Without loss of generality, let $\alpha$ = 0.05, c = 0.95. Let's construct single individual confidence intervals on each of them. The probability of each of these intervals containing their parameter is 0.95 under repeated sampling. Assuming independence, the probability of them both including their parameters under repeated sampling is 0.95*0.95 = 0.9025 < 0.95. If we wanted them both to include the true parameter values under repeated sampling 0.95 of the time, we would need $\alpha = \sqrt{0.95} = 0.975...$, which will obviously be a bigger interval on each parameter.

We will consider two levels of confidence here (we will assume that all the parameters we are measuring are the same for simplicity, so pretend we are simultaneous estimating the mean of two normal distributions in this discussion): one overall confidence level ($c_1$), and one confidence level for each parameter ($c_2$). $c_1$ is the long term probability of *every single one * of our confidence intervals successfully covering their respective parameters under repeated sampling, and is what we are directly interested in. If I were to say: "I want a 95% CI on these two parameters", the 95% = 0.95 corresponds to $c_1$. Once we have $c_1$, it falls to us to calculate $c_2$, which in our example here with two independent parameters is about 0.975. $c_2$ represents the "confidence level" we will have on each parameter.
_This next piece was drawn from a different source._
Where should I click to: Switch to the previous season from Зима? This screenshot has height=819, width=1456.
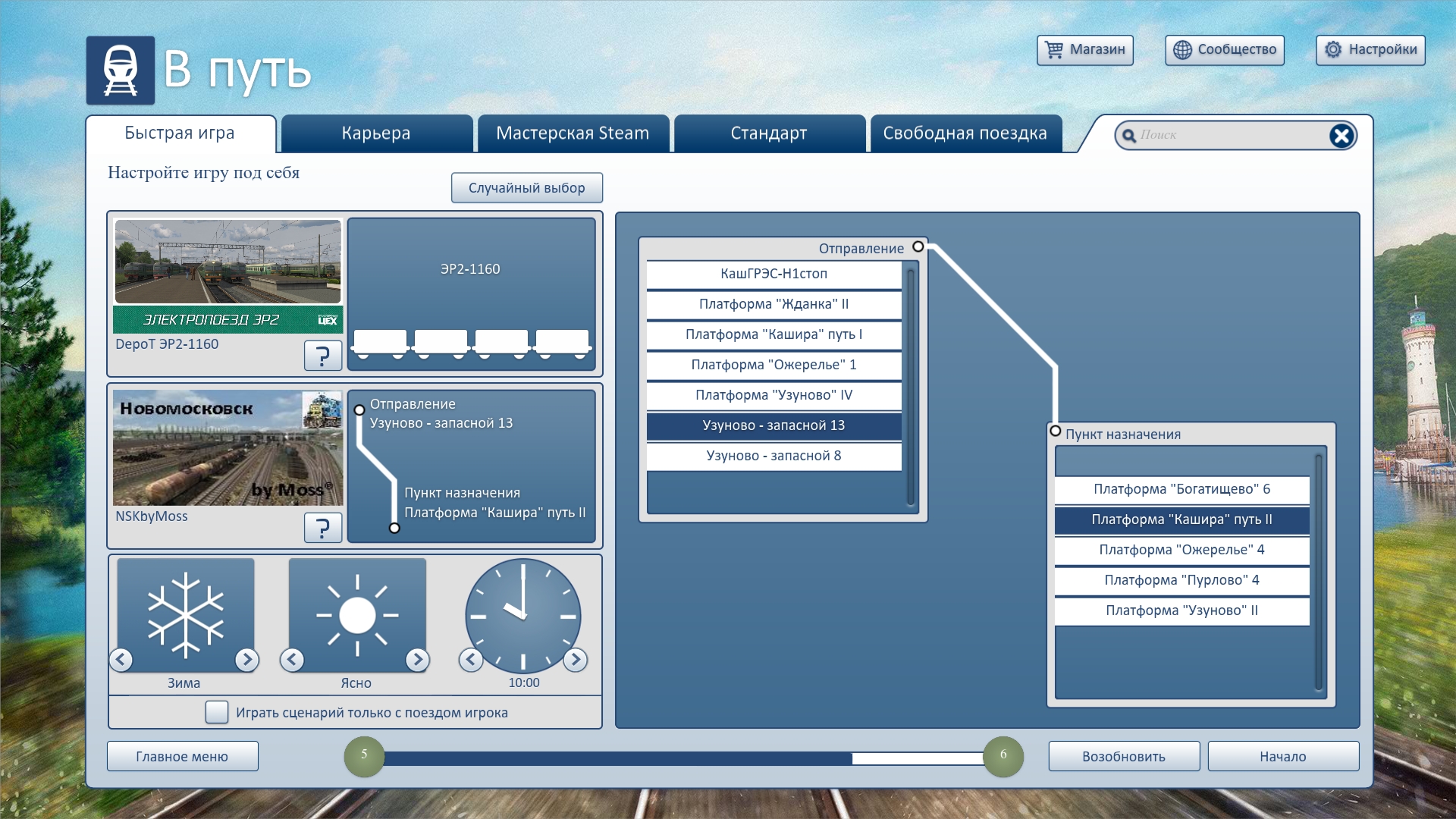[x=121, y=660]
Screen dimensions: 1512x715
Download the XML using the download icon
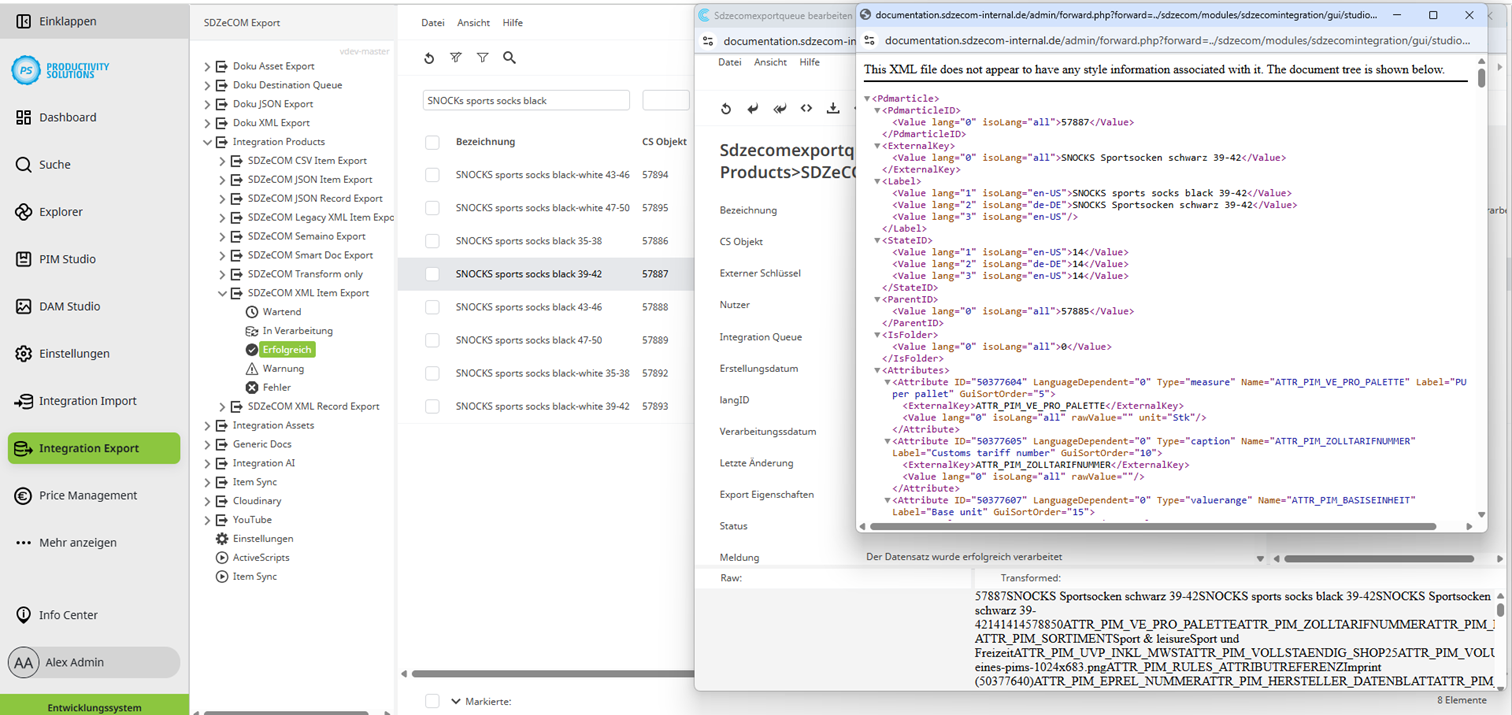pos(833,108)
It has to be greater than if we were just estimating that parameter alone, and so will lead to a greater interval.

As the number of parameters to simultaneously estimate increases, the confidence of getting each individual one right will also have to increase for static overall confidence, because as we have more parameters to estimate, we have more opportunities for failure under repeated sampling.

For example, consider estimating a million parameters. If we give them all 0.95 individual confidence intervals, there's no way we would be say that the set of all confidence intervals here will include the true parameters under repeated sampling 95% of the time under repeated sampling.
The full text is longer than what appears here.